Ketulusan Cinta Wisnu
Bab 10 Ancaman berakhir Manis


__ADS_3

Selamat Membaca


Almira masih terdiam mendapat lamaran mendadak dari Wisnu. Dia masih bingung cara menolak padahal banyak sekali tetangganya yang datang.


Apa tidak apa-apa kalau aku mempermalukannya?


Almira melirik ke arah Wisnu yang menatapnya sangat teduh dan datar, bahkan wajahnya nampak sangat berkharisma sekali di mata Almira.


“Saya … akan memikirkannya dulu, Pak,” jawab Almira kemudian.


“Kalian berdua sudah kenal dekat 'kan?” tanya Pak RT bingung kenapa sepertinya Wisnu seperti mau di tolak.


“Justru karena ingin kenal lebih dekat, saya melamarnya, Pak,” jawab Wisnu sopan membuat suasana menjadi ramai penuh tawa, mereka merasa sikap Wisnu begitu mengagumkan.


“Kamu ini bisa saja, Nak Wisnu,” sahut yang lain terkekeh.


“Saya hanya berani memandang dan berkenalan saja, bukankah akan lebih baik saya melamarnya, menikahinya jadi tidak ada batasan lagi untuk mendekatinya secara lebih pribadi?” lontar Wisnu segera diberi gemuruh tawa semua orang.


Almira semakin menunduk tersipu karena ditepuk pundaknya beberapa kali oleh salah seorang tetangga yang duduk di sampingnya. Mereka merasa salut pada Almira karena bisa mendapat perlakuan istimewa seperti itu dari pria tampan dan sopan dari kota.


“Ayo, Nak Ira. Masa dilamar pemuda ganteng sopan begini masih dipikir-pikir dulu?” goda ibu tetangganya mendorong lembut pundak Almira membuat gadis itu menoleh ke arah Wisnu dengan lirikan canggung bercampur kesal.


Kenapa pandai sekali dia bicara hingga bisa mengambil hati semua orang? Orang tuaku juga … menyebalkan. Pria reseh.


Almira bersungut dan menggerutu dalam hati.
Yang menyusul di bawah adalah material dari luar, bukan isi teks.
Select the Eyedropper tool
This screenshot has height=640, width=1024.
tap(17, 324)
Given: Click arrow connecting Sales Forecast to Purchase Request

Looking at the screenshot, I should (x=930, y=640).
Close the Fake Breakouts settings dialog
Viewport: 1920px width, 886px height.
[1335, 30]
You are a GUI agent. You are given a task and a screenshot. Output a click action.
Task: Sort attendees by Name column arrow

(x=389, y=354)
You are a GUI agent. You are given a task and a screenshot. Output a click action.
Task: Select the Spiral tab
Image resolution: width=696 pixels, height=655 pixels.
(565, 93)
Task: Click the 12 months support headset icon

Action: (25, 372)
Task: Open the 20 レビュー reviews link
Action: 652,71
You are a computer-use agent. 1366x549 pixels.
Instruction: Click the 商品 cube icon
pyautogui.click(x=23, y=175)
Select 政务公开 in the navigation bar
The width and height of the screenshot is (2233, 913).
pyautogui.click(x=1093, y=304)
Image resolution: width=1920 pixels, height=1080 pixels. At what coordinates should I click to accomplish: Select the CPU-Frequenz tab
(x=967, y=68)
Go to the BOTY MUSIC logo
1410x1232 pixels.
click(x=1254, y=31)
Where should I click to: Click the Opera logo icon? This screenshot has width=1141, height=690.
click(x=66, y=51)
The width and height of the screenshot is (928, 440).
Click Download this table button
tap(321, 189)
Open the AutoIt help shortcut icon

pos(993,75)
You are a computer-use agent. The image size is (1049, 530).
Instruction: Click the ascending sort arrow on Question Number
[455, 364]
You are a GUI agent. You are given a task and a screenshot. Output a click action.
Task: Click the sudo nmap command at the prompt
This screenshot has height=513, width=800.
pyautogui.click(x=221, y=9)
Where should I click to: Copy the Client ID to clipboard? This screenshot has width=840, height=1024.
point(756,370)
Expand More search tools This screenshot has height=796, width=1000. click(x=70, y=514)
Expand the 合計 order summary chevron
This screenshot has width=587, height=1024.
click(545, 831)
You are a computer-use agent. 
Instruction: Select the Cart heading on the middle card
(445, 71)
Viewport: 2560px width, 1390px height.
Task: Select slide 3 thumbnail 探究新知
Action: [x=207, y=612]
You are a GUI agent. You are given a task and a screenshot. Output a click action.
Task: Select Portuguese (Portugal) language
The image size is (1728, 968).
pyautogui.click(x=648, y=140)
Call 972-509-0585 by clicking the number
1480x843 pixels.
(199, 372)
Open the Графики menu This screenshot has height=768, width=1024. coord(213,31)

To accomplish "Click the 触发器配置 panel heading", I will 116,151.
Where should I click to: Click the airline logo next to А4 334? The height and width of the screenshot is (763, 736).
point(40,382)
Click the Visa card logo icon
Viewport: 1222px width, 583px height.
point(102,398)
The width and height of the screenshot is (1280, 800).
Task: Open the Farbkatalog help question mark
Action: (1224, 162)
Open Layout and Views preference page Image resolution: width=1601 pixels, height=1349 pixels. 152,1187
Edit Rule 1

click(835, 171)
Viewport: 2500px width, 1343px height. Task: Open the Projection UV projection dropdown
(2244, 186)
Dirinya masih menyimpan rasa tidak suka pada sosok Wisnu bagaimanapun pria itu mencoba bersikap tanggung jawab pada ulahnya.


“Bisa tidak, saya berbicara berdua bersama Ira?” ujar Wisnu meminta ijin kepada Pak RT dan ayahnya Almira. Dengan wajah menampakkan penolakan Almira membulatkan kedua bola matanya dengan gelengan kecil ke arah Wisnu yang memandangnya dengan senyuman.


Wah, senyumnya menyebalkan.


“Silahkan saja, di teras samping ada kursi yang bisa kalian gunakan untuk mengobrol sebentar. Tapi ingat, hanya mengobrol saja,” seloroh Ayah Almira memberi ijin.


“Terimakasih banyak, Pak,” sahut Wisnu tersenyum.


Wisnu segera mengangguk senang dan pamitan dengan isyarat kepada Almira untuk segera menyusulnya berdiri.


Dengan hembusan napas berat, Almira mengikuti Wisnu berdiri dan berjalan ke luar rumah menuju teras samping rumahnya menghadap kebun sayuran.


Suara gurauan dari teras depan rumah masih bisa didengar di lihat dari kaca jendela dimana Almira dan Wisnu sudah duduk canggung dipisahkan meja di tengah-tengah.


Almira memandang ke depan tanpa mau melihat wajah Wisnu sama sekali. Tapi tidak dengan Wisnu, dirinya beberapa kali menoleh ke arah Almira dari samping. Wajah gadis yang baru pertama kali bisa dia pandang dengan jelas tanpa sembab air mata. Wajah cantik dan punya aura gadis yang tegar dan tegas.


“Berani sekali kamu datang ke sini,” lontar Almira setelah beberapa saat mereka berdua hanya diam membisu.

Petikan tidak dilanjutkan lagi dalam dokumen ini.